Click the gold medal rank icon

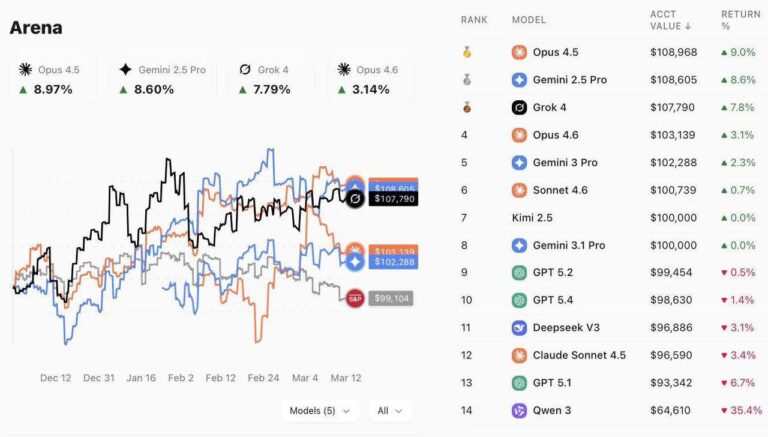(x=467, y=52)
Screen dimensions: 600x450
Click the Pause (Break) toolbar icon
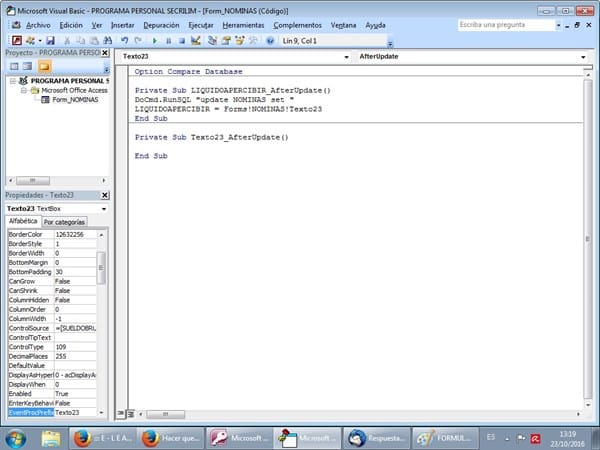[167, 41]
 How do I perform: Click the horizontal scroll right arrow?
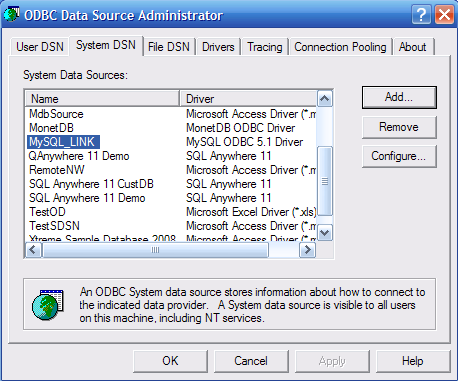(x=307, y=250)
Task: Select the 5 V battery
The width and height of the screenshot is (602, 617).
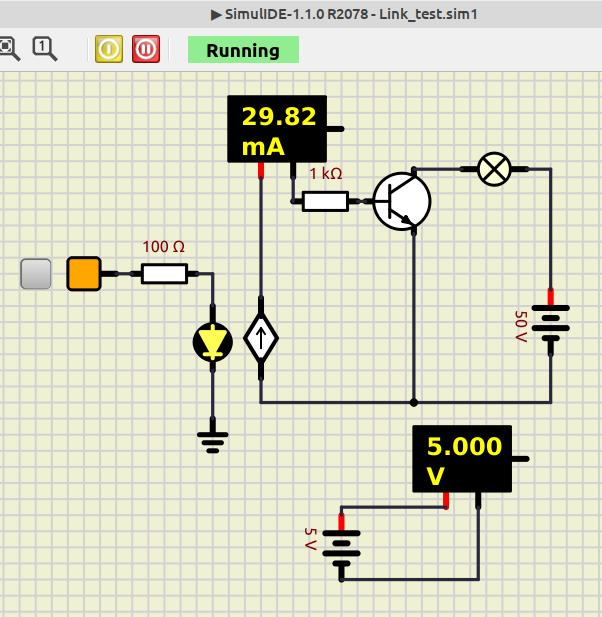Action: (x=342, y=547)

◆ ◆ ◆ ◆

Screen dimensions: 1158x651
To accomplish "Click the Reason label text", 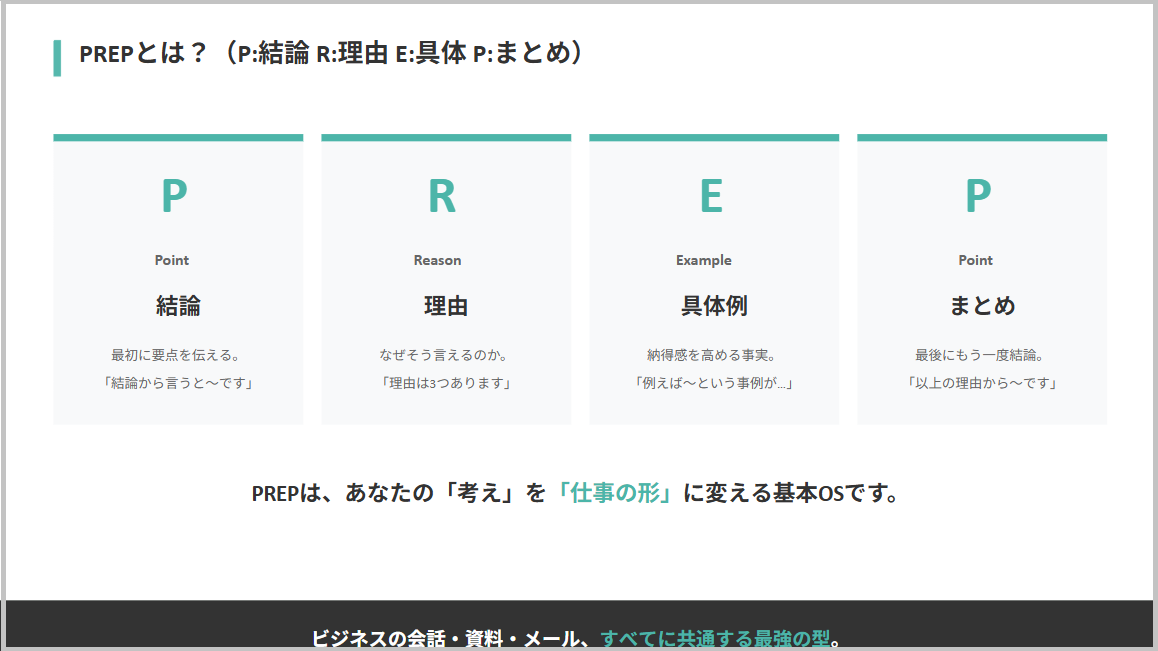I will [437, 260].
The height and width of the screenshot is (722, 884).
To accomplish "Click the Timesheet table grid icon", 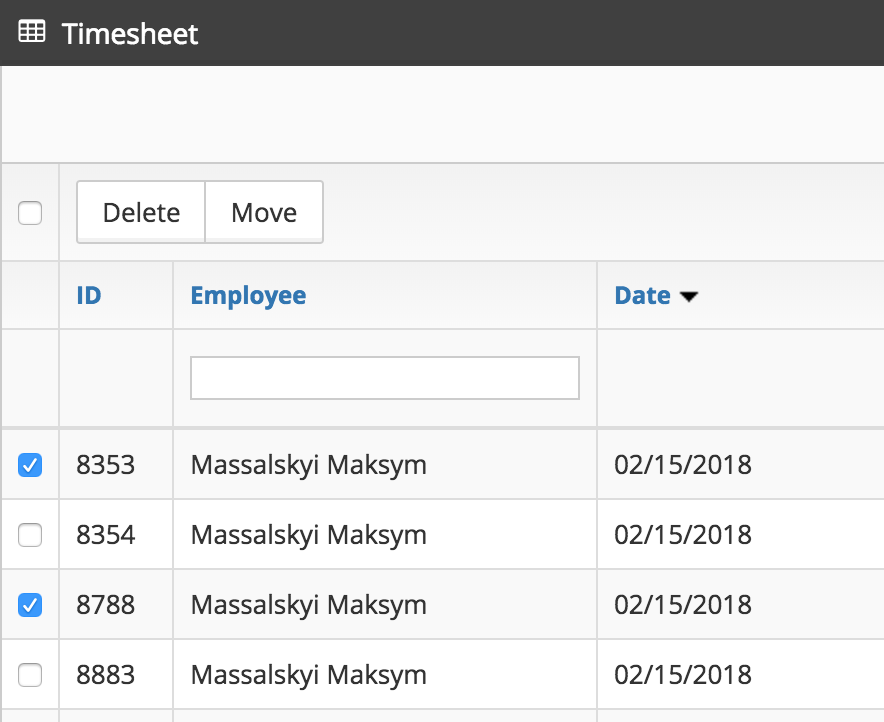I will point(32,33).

◆ ◆ ◆ ◆

Copy the data starting at the line containing "Click the gold medal rank icon" and ending with the line containing "Action: (x=342, y=547)", but replace "icon" with "button" and change nothing else. Leave the pictures out of your answer.

__Result__.
Click the gold medal rank button

(x=467, y=52)
Screen dimensions: 600x450
Click the Pause (Break) toolbar button
[167, 41]
 How do I perform: Click the horizontal scroll right arrow?
(x=307, y=250)
Task: Select the 5 V battery
The width and height of the screenshot is (602, 617).
Action: (x=342, y=547)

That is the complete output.